-- To-do list --
a. In the comment on the Na'vi, what distinction does the writer say the other person seems to be missing?
b. Repeat the comment on the Na'vi word for word from "Call me an eco-warrior, but" to "eco system balance.".

Call me an eco-warrior, but I disagree with this a lot...

I think the rather clear line which you seem to be missing, is the difference between need and wants. The Na'vi, just like any animal species on this world minus humans, only take what they need which by no coincidence at all, is the exact amount to maintain a perfect eco system balance.

Humans continuously exploit their technological power over nature and just take more and more while all other species suffer. savage tribes from the not so distant past may have been 'evil' by our standards, but they never engaged in behavior which killed off other species, plant or animal, for the sole purpose of asserting dominance over another. Look at sharks for example; they have the ability to destroy any living thing in the ocean, but they only take what they need. A shark is very much like humans in its total dominance of the ecosystem, but its perfectly content with eating just enough to survive and not damaging other's habitat.

-- Available data --
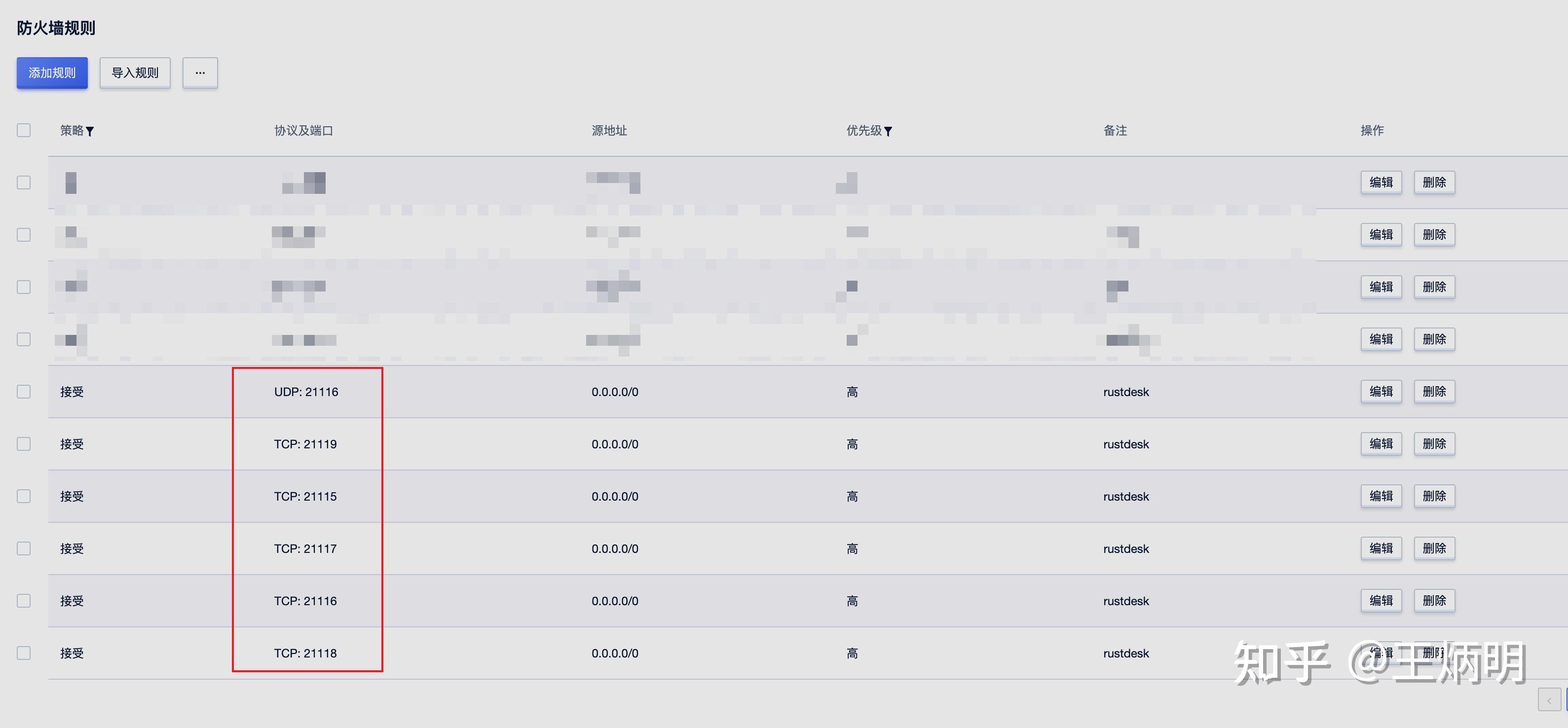Select the TCP: 21115 rule checkbox
Viewport: 1568px width, 728px height.
point(24,496)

-- Answers for the tasks --
a. The difference between need and wants.

b.
Call me an eco-warrior, but I disagree with this a lot...

I think the rather clear line which you seem to be missing, is the difference between need and wants. The Na'vi, just like any animal species on this world minus humans, only take what they need which by no coincidence at all, is the exact amount to maintain a perfect eco system balance.